Okay, I have an excuse for this one. Two excuses, in fact! First of all I don’t play very often, which makes learning the nuances and strategies of a particular scenario very difficult. Just recently I played a scenario where the Space Marines (me) had to prevent the Genestealers (my wife) from destroying a particular room. Per the scenario rules I was unable to use my flamethrower and assault cannon to defend the room. So what did I do? I took a “let’s see how this works” approach, basically how I play everything, and perched them near the entrance to keep back the swarm. This worked until they managed the make it through, and I was unable to fire into the room or else I’d lose the game. In short, I made a huge mistake. That kind of brings me to the second reason why I always lose, which is because I’m playing the far more tactical Space Marines about 90% of the time. The odds are already a little long for the Space Marines, and when you throw in my tendency to not think through my impetuous tactics it’s not pretty. I’m bold and willing to take wild chances that’ll get all of my men killed, like a Space Marine George Custer. The first scenario is called “Suicide Mission,” but when I’m in command every mission is a suicide mission.

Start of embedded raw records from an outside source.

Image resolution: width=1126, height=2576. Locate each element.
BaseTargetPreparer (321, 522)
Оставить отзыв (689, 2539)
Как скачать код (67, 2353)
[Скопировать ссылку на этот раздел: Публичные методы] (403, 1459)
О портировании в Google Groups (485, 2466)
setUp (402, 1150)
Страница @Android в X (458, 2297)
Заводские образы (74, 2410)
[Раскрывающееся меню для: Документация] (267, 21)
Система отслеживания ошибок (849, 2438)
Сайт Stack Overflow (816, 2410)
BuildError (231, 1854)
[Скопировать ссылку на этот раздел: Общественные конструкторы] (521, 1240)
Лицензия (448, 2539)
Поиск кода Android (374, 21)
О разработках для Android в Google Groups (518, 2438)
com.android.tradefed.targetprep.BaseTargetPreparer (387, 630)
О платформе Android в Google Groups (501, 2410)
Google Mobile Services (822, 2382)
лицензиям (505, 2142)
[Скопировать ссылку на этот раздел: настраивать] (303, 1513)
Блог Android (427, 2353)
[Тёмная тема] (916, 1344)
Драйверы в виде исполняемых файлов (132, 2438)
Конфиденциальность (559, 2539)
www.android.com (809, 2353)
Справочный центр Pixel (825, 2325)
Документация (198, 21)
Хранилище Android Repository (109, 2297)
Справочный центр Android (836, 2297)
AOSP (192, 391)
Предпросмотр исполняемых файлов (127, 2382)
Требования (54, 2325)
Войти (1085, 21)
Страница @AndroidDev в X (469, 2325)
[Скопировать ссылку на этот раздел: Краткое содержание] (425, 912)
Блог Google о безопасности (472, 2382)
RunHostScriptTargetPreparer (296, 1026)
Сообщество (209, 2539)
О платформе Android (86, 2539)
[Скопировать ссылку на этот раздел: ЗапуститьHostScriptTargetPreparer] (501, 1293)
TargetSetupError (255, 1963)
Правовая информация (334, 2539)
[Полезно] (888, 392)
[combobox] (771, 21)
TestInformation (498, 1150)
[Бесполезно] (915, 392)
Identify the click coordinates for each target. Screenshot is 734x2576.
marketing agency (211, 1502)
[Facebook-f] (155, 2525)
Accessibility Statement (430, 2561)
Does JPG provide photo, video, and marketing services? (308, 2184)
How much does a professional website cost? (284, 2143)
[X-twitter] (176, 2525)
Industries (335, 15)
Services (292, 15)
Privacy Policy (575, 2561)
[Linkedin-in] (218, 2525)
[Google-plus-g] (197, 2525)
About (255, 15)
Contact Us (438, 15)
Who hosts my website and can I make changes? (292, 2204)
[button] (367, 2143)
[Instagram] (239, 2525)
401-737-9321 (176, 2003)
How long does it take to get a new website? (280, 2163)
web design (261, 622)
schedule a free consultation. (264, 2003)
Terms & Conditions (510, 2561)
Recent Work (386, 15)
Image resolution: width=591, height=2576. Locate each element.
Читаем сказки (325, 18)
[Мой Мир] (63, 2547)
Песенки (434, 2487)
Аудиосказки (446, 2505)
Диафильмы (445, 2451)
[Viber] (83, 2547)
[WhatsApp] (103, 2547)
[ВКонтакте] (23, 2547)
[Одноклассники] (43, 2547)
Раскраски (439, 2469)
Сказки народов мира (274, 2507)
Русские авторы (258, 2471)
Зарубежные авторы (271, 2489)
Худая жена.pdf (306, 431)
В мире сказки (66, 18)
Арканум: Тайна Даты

What’s that? Nate’s favorite game? Surely he isn’t terrible at THAT one! Well, it’s true. I’d estimate that I’ve played well over 100 games of Cosmic Encounter, and though records are sketchy I think I’ve won MAYBE ten of them, probably closer to 20 when you include shared victories. Before I moved to Dallas I would hold occasional Cosmic Nights where we would play two or three games in a single evening. Among the friends who frequented these events, it was a running gag that I would find a way to lose no matter what. At least twice I have actually been the sole loser of a five player game, just so everyone could have a good laugh at my expense and keep this accursed reputation alive. Then there was the time when I played an eight player game and was one of only two players to lose. I actually think I’ve gotten better as I’ve become more aware that Cosmic Encounter is a game that rewards paying attention to what’s going on, and not just a game where you are constantly swinging for the fence. And since I don’t record my plays it’s possible that my winning percentage is higher than I realize. But then sometimes a reputation for being a loser is more potent than reality. Yeah, I’m sure that’s it.